(Dataset records)

┄┄┄┄┄┄┄┄┄┄┄┄┄┄┄┄┄┄┄┄

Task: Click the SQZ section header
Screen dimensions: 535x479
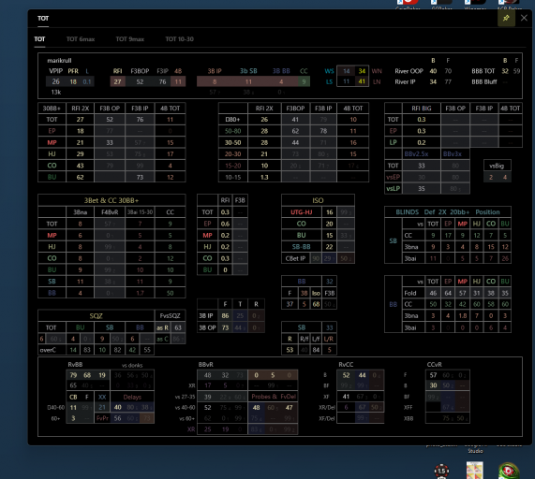Action: pyautogui.click(x=97, y=316)
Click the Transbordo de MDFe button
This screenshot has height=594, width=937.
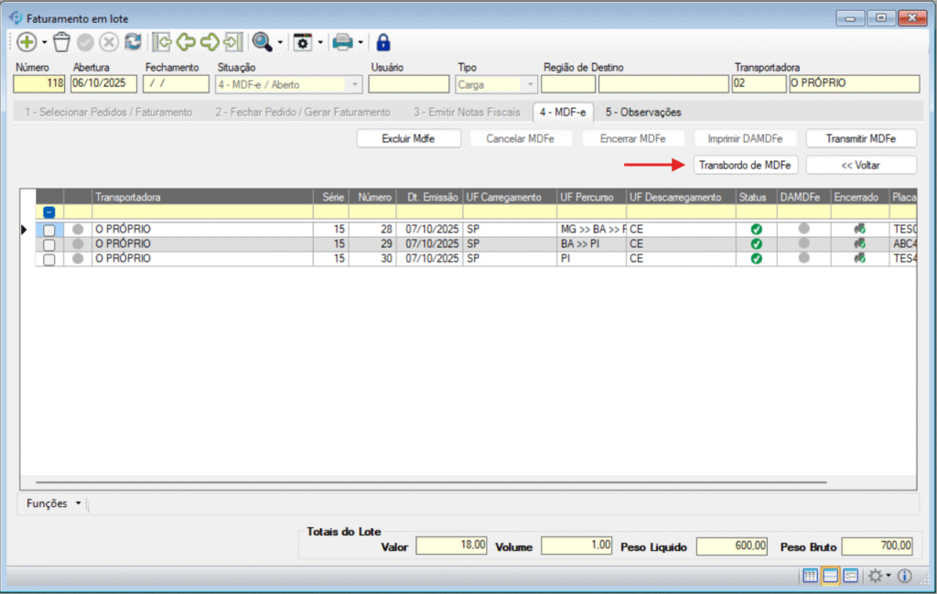[745, 165]
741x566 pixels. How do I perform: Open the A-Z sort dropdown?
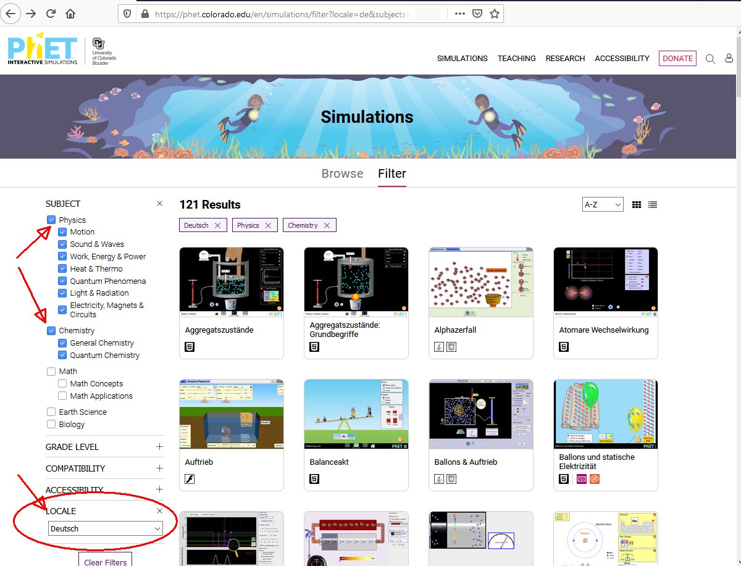[x=602, y=205]
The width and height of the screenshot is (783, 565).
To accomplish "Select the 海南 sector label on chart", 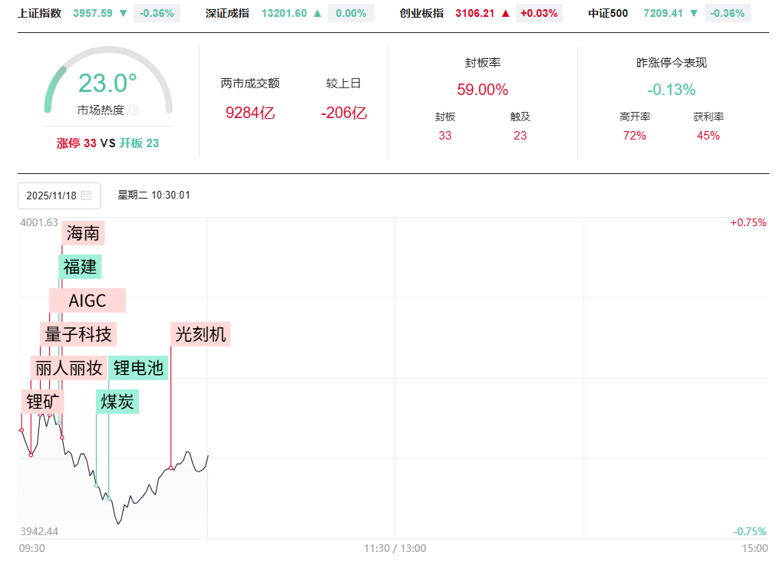I will point(83,233).
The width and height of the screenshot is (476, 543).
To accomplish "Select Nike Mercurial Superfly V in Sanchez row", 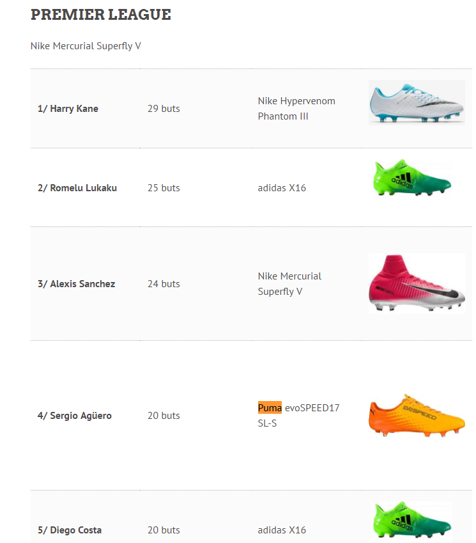I will (x=289, y=284).
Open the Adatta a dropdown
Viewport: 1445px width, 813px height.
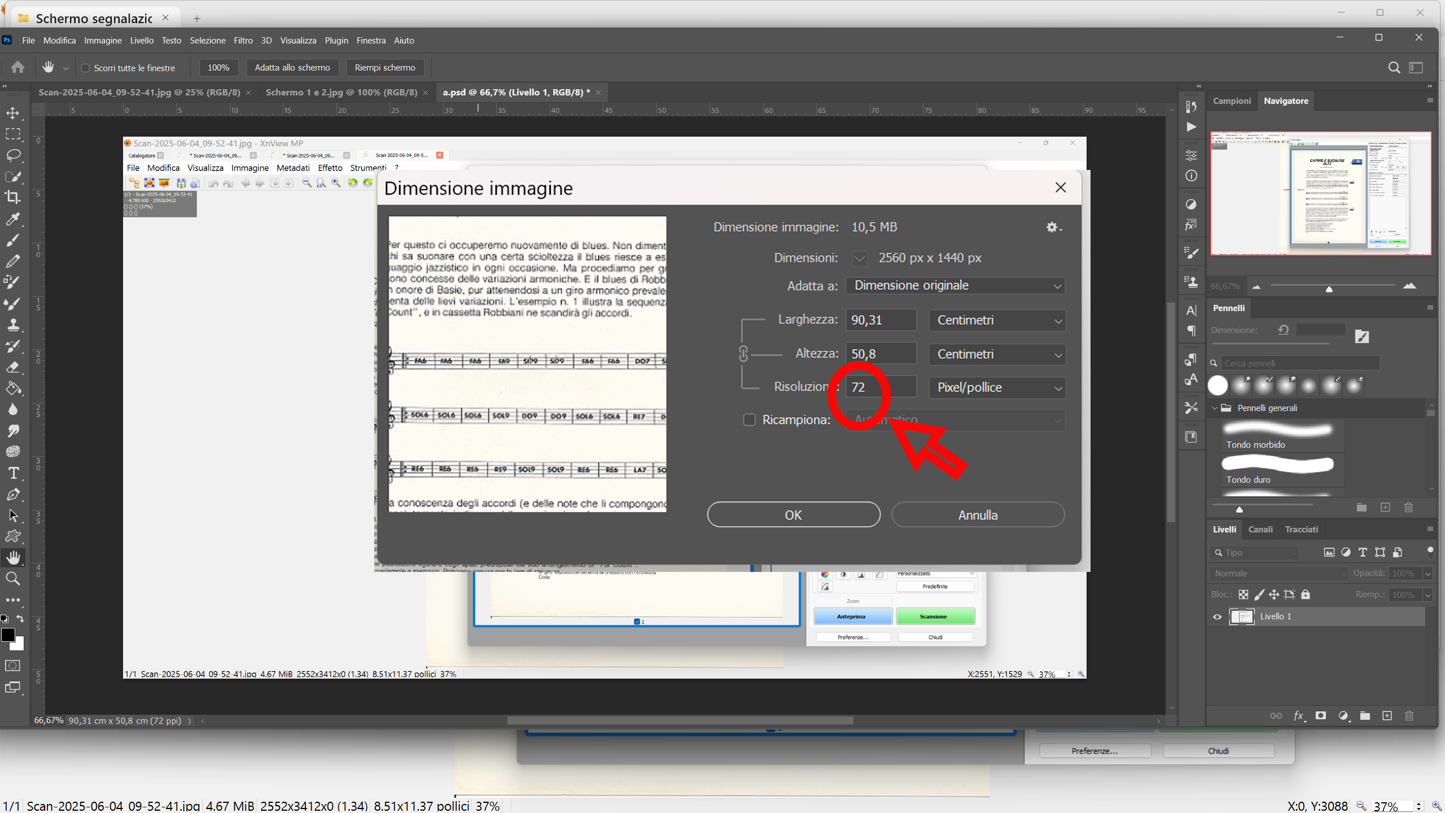coord(955,286)
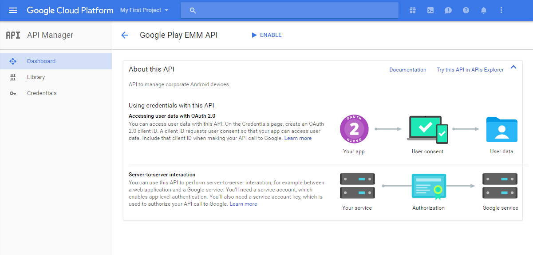Open the hamburger navigation menu
The height and width of the screenshot is (255, 533).
point(13,10)
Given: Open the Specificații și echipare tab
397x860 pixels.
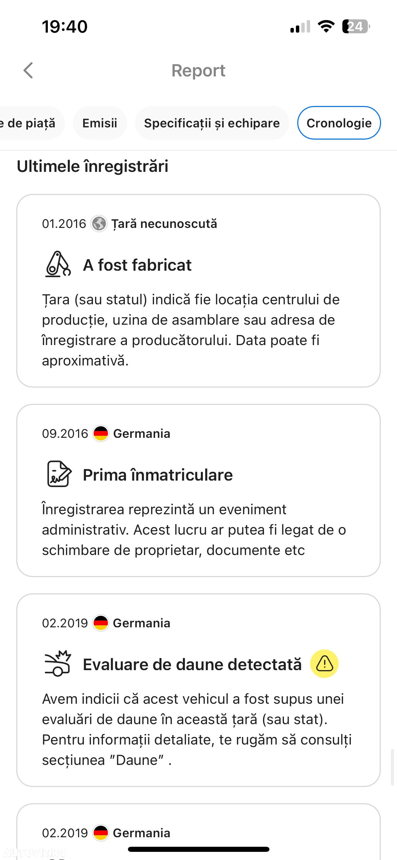Looking at the screenshot, I should [x=212, y=123].
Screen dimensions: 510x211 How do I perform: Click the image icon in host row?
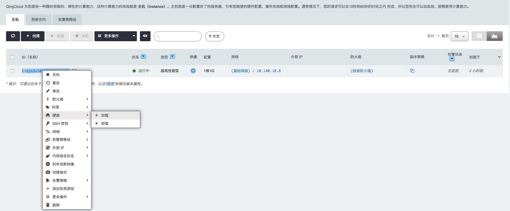(x=193, y=71)
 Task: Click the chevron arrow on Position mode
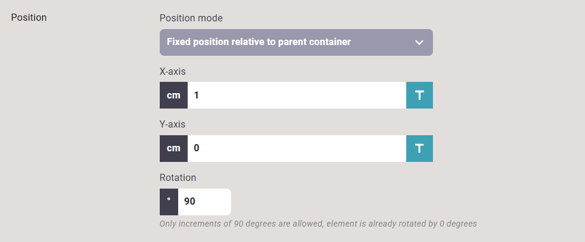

┄┄┄┄┄┄┄┄┄┄┄┄┄┄┄┄┄┄┄┄

WHAT TO WORK ON: Reproduce the stretch of data from the line containing "Screen dimensions: 510x211" through the end of the data, swapping "host" for "server" and leaving everything else unchanged. Omit the pictures.

FINAL RESULT:
Screen dimensions: 510x211 How do I perform: Click the image icon in server row?
(x=193, y=71)
 Task: Click the chevron arrow on Position mode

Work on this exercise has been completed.